We can’t simply rely on our doctors for help – we need to take action and make the most of all of the information available. It can be helpful to research your condition by reading online articles and library books or subscribing to a magazine or medical journal. There’s a wealth of support and information out there. (Editor’s note: Be careful, too, about inaccurate information—always check the source)
I’ve found the following steps to being proactive extremely helpful:
- Connect with like-suffering people and learn from their experiences, including what medications and remedies have worked for them – mutual support has helped me follow my four Ps more closely.
- Participate in discussions with public or private forums.
- Sign petitions.
- Write to your Member of Parliament;
- Be open-minded and learn as much as you can about your condition.
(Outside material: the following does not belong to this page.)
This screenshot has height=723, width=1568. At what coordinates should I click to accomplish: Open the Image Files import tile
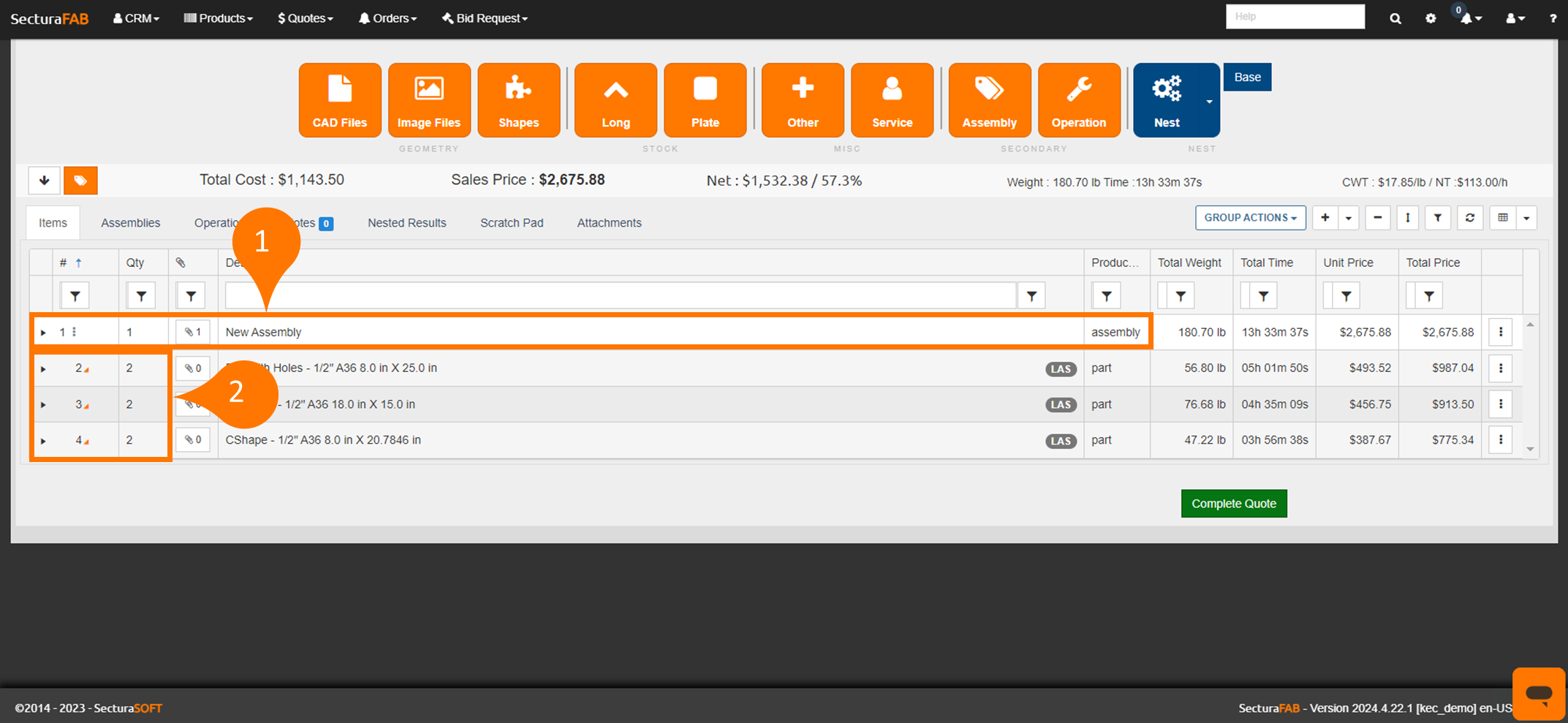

- Forward articles and videos on to family and friends to help them understand what you’re going through.
- Track your symptoms to narrow down your triggers – take daily note of what you’ve eaten and what you’ve done as well as the temperature and barometric pressure.
There’s no doubt about it – this isn’t fun. Not at all! It’s very discouraging when conditions such as ours go on for years and years. We have to remember, however, that we do have days that are better than others – not every single day is exactly the same. After a while a pattern starts to emerge when we have attacks; eventually we realize that we just need to practice patience to get to that “good” day again.
Being patient isn’t easy; it takes practice and faith:
- Think back to previous attacks or days of feeling unwell and know that there’s always a “better” stage after the worst stages.
- Remember that pushing yourself and becoming frustrated won’t get your mind or your body anywhere.
- Try different methods and solutions to pass the time.
Keep things in perspective
Through one of the forums I frequent, I learned of a 19-year-old girl diagnosed with Ménière's. I cried when I read about her. And here I’m saying that I’m only 44 living with this monster of a disease. Perspective is everything!
I watched Living on One Dollar, a documentary about four friends that travel to rural Guatemala and battle illness, parasites and hunger as they experiment with living on just $1 a day for eight weeks. If this - and similar stories – doesn’t keep things in perspective for you, I don’t know what will. Again, perspective is everything.
Ideas to keep things in perspective:
- Each morning make a list of what you’re grateful for, the things you love, what brings you happiness, the names of your loved friends and family.
- Remember that you’re not the only one with your diagnosis – there are thousands of others suffering far worse.
- Read autobiographies about others experiencing similar symptoms or conditions.
- Watch documentaries about life and healthcare in less fortunate countries.
- Join groups – meet and learn about other people and how they cope.
- Research and educate yourself and others about your condition.
- Learn about other diseases too – it will definitely put things in perspective.
If you can accept your diagnosis and do your best to follow these four Ps the best you can, you’ll live a much happier and more satisfying life.